When differentiating functions of several variables, it is essential to keep track of which variables are being held fixed. As a simple example, suppose

$$f = 2x+3y\tag{7.11.1}$$

for which it seems clear that

$$\Partial{f}{x} = 2\tag{7.11.2}$$

But suppose we know that

$$y=x+z\tag{7.11.3}$$

so that

$$f = 2x+3(x+z) = 5x+3z\tag{7.11.4}$$

from which it seems equally clear that

$$\Partial{f}{x} = 5\tag{7.11.5}$$

In such cases, we adopt a more precise notation, and write

$$\left(\Partial{f}{x}\right)_y = 2 , \qquad \left(\Partial{f}{x}\right)_z = 5 ,\tag{7.11.6}$$

where the subscripts indicate the variable(s) being held constant.

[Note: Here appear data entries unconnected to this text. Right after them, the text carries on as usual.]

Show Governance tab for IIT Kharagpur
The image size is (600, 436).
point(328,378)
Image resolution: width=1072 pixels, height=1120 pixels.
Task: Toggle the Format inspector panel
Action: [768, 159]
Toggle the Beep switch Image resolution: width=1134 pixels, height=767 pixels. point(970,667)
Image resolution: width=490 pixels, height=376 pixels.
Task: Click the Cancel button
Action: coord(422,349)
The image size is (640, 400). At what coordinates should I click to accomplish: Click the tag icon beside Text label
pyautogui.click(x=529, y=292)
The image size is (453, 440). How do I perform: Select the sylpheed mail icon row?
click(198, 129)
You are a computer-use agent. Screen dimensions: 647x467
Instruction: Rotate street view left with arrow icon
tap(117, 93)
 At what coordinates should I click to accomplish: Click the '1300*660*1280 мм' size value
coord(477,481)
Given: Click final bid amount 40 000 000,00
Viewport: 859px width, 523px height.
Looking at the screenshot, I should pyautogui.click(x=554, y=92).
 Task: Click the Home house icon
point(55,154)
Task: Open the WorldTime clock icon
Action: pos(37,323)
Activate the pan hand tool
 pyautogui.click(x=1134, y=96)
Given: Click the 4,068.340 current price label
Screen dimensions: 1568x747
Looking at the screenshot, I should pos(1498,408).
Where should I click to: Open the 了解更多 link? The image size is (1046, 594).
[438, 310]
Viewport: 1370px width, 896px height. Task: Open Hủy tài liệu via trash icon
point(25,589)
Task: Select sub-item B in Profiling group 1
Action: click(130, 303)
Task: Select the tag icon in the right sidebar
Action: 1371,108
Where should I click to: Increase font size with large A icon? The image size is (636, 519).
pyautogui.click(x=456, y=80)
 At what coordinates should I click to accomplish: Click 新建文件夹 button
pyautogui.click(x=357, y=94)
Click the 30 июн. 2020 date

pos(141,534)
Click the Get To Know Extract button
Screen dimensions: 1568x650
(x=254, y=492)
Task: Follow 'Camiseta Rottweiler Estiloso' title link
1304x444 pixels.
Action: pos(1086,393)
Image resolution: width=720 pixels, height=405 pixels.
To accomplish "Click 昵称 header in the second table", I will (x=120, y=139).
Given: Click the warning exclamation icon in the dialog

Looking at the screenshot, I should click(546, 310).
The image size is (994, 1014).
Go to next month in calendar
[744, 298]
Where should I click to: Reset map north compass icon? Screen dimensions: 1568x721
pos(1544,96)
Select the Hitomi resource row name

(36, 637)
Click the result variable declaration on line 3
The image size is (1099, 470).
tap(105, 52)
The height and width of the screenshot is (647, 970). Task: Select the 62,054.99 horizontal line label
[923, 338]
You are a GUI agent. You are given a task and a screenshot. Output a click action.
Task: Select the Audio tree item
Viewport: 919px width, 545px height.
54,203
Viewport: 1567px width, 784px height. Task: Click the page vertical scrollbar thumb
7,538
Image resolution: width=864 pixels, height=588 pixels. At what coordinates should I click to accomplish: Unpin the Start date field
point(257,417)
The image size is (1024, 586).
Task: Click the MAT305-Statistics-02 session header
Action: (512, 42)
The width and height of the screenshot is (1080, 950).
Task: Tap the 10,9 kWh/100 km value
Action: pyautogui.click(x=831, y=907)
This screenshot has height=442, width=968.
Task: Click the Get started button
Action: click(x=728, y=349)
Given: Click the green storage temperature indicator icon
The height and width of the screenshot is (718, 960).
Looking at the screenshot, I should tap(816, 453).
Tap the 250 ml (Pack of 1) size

We can now prove two useful identities about partial derivatives. Suppose that we know a relationship such as $F(x,y,z)=0\text{,}$ so that any of $x,y,z$ can in principle be expressed in terms of the other two variables. Then we have

\begin{align} dz \amp= \left(\Partial{z}{x}\right)_y \,dx + \left(\Partial{z}{y}\right)_x \,dy\notag\\ \amp= \left(\Partial{z}{x}\right)_y \,dx + \left(\Partial{z}{y}\right)_x \left[ \left(\Partial{y}{z}\right)_x \,dz + \left(\Partial{y}{x}\right)_z \,dx \right]\notag\\ \amp= \left[ \left(\Partial{z}{x}\right)_y + \left(\Partial{z}{y}\right)_x\left(\Partial{y}{x}\right)_z \right]\,dx +\left(\Partial{z}{y}\right)_x\left(\Partial{y}{z}\right)_x \,dz .\label{chainalg}\tag{7.11.7} \end{align}

Since $x$ and $z$ are independent, the coefficients of $dx$ and $dz$ on each side of (7.11.7) must separately agree. (Equivalently, set $x$ and $z$ in turn equal to constants.) Thus,

\begin{align*} \left(\Partial{z}{y}\right)_x\left(\Partial{y}{z}\right)_x \amp= 1 ,\\ \left(\Partial{z}{y}\right)_x\left(\Partial{y}{x}\right)_z \left(\Partial{x}{z}\right)_y \amp= -1 . \end{align*}

The latter identity is often called the cyclic chain rule, and admits an elegant geometric interpretation. An alternative derivation is given in Section 7.12.